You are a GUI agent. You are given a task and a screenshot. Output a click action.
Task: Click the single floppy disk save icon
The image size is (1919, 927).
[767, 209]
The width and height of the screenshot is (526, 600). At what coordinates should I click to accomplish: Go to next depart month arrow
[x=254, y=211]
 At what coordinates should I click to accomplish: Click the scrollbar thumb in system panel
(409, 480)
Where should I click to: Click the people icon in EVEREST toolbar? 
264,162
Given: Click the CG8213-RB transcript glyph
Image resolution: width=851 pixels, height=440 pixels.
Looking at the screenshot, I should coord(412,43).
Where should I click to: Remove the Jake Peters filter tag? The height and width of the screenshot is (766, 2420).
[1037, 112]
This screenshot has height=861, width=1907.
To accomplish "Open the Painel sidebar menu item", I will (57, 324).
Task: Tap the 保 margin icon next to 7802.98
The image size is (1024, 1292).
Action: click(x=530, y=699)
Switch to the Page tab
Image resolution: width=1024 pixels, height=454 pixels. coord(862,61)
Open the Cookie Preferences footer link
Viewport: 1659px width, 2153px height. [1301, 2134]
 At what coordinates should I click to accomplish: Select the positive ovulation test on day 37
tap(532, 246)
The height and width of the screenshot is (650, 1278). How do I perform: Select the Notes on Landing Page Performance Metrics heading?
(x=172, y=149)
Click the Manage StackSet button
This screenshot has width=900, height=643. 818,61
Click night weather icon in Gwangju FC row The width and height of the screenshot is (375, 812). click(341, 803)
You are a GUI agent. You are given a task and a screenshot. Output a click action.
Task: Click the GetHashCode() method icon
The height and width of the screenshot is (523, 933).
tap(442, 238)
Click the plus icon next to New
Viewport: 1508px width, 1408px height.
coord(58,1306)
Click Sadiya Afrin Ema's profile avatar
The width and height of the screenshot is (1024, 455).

=======

Instructions to follow: Print the lines above from the one with "Click night weather" through the one with "Click Sadiya Afrin Ema's profile avatar", both included, exactly as written and nothing more.

Solution to the problem:
Click night weather icon in Gwangju FC row The width and height of the screenshot is (375, 812). click(341, 803)
You are a GUI agent. You are given a task and a screenshot. Output a click action.
Task: Click the GetHashCode() method icon
The height and width of the screenshot is (523, 933).
tap(442, 238)
Click the plus icon next to New
Viewport: 1508px width, 1408px height.
coord(58,1306)
Click Sadiya Afrin Ema's profile avatar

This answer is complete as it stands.